The Story of Norman J. Borczon & MNRL

Affectionately known as “Stormin Norman”, he had a career racing in real life. He raced in SCCA National and Pro racing and IMSA from 1968 until he retired from it in 1994 at the age of 49. Norm started his racing career in Formula Vee, and throughout his career raced in various categories including G Production Sprite, D Production Austin Healey 3000, Sports Renault, and Renault Le Car single-make series.. In IMSA he drove the Renault Cup series.

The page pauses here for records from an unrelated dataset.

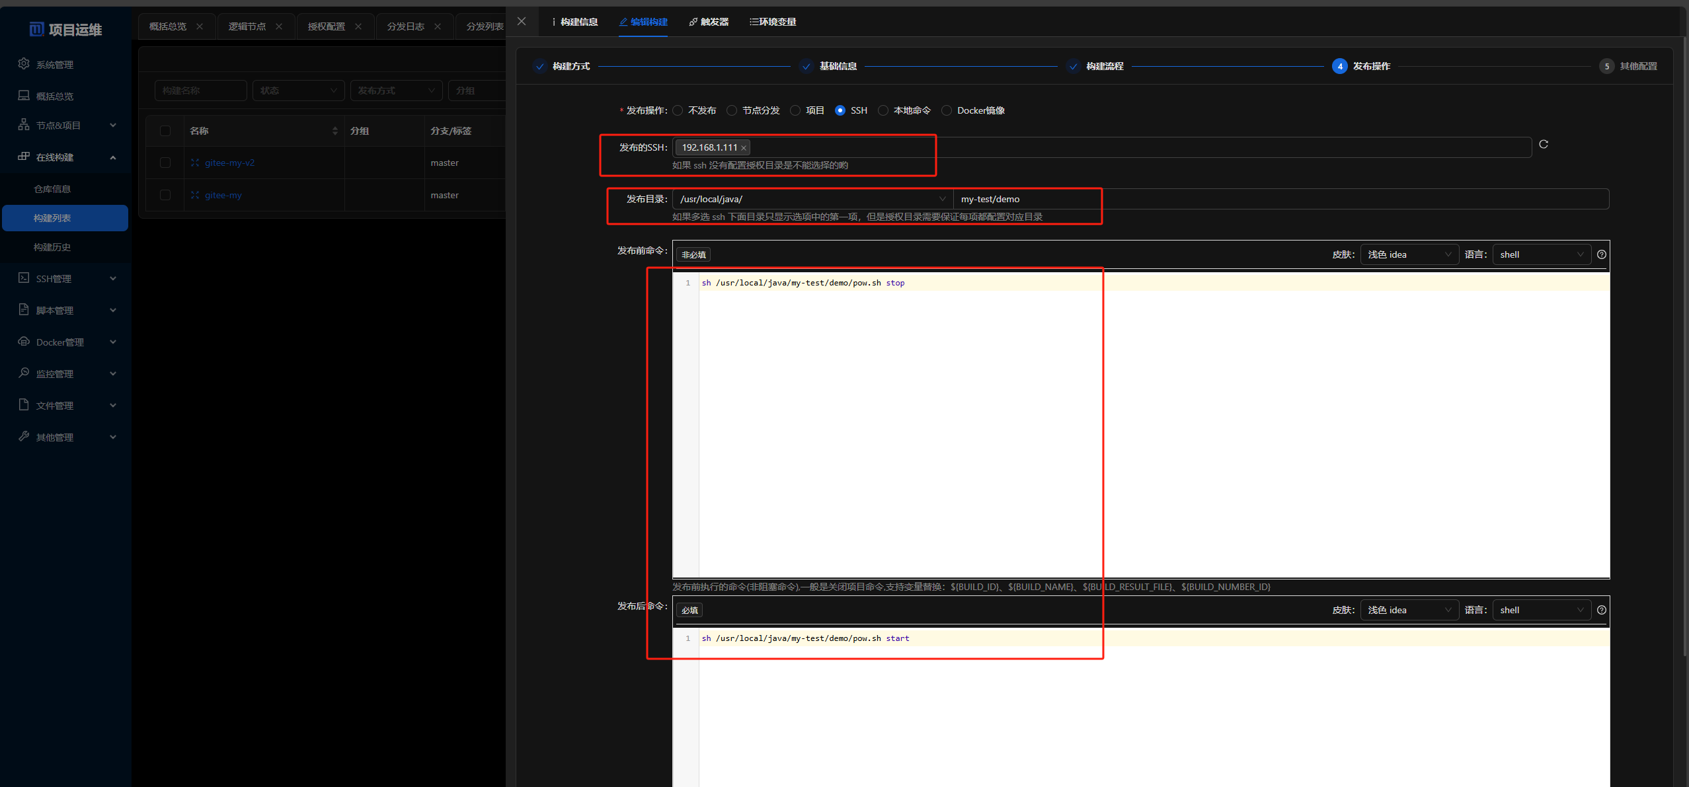Screen dimensions: 1689x787
Task: Click the 系统管理 gear icon in sidebar
Action: point(24,63)
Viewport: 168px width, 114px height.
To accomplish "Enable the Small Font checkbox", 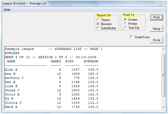I will [132, 37].
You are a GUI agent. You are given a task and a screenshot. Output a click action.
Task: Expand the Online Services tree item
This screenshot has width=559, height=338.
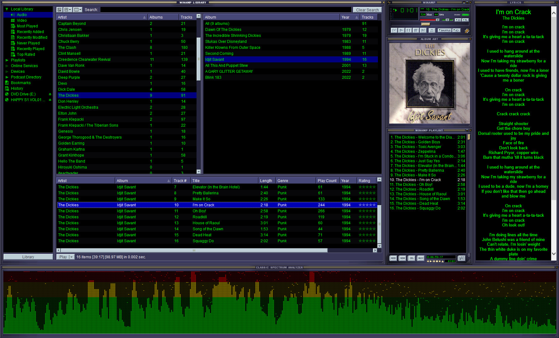[x=7, y=66]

He retired as a Locomotive Engineer from Conrail and Norfolk Southern Railroad. In retirement, he enjoyed working as a Courtesy Shuttle Driver at Holy Spirit Hospital. He attended St. Joseph Preparatory School and graduated from Gannon University in Erie. He was a member of St. Theresa Parish, New Cumberland and Sousalarm Club. Norm hosted his own SIM racing events for many years. He earned his wings and was awarded the Private Pilot Ground Force Award from the Harrisburg Jet Center.

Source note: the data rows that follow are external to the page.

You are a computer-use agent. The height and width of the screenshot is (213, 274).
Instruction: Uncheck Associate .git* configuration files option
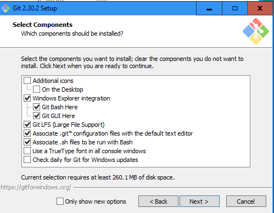pos(27,133)
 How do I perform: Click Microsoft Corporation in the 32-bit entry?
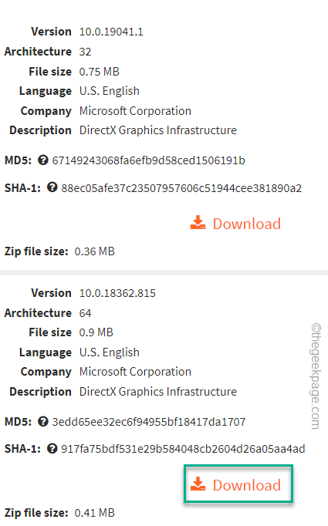click(x=135, y=111)
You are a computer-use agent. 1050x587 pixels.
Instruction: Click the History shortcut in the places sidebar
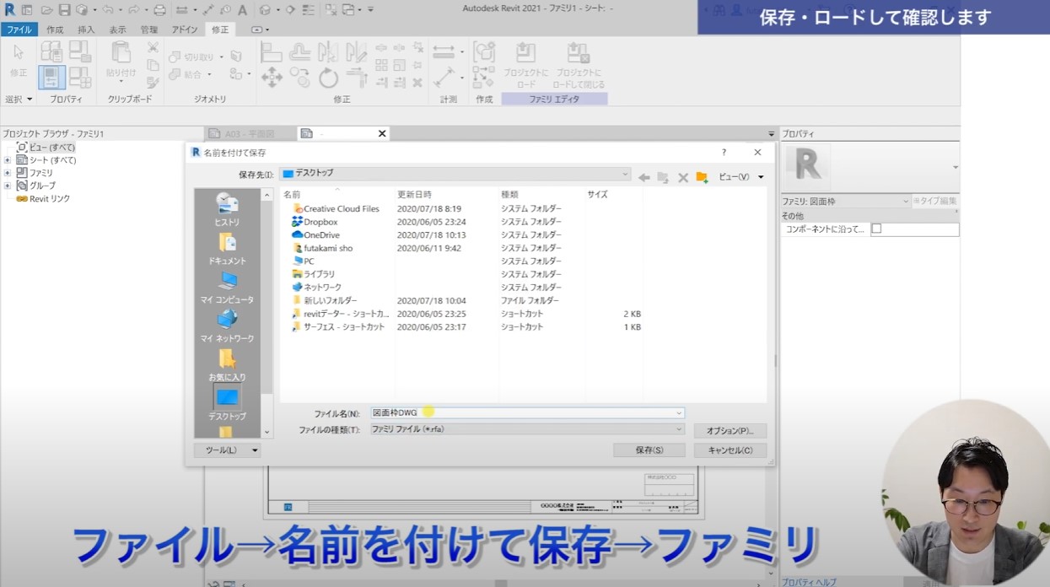[x=227, y=207]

Norm enjoyed writing and was proudly published in the astronomy magazines The Relector (for the Astronomical League) and Astronomy Magazine.  He played guitar and owned a Martin 12-string. He also enjoyed golf as a hobby.

Sim Racing History

Norm started his sim racing career online and offline back in 1998, that same year launching the Monday Race League (not to be confused with the current Monday Night Race League). He drove and utilized a variety of sims in his SIM career, including NASCAR ’98, NASCAR 3 and various other progressions through the Papyrus catalogue. rFactor was his sim of choice. He also enjoyed GSCE and developed mods in that sim as well.  Norm spent a lot of time developing mods for use in his Monday Night Race League (MNRL). And, of course, on the art of sim racing itself.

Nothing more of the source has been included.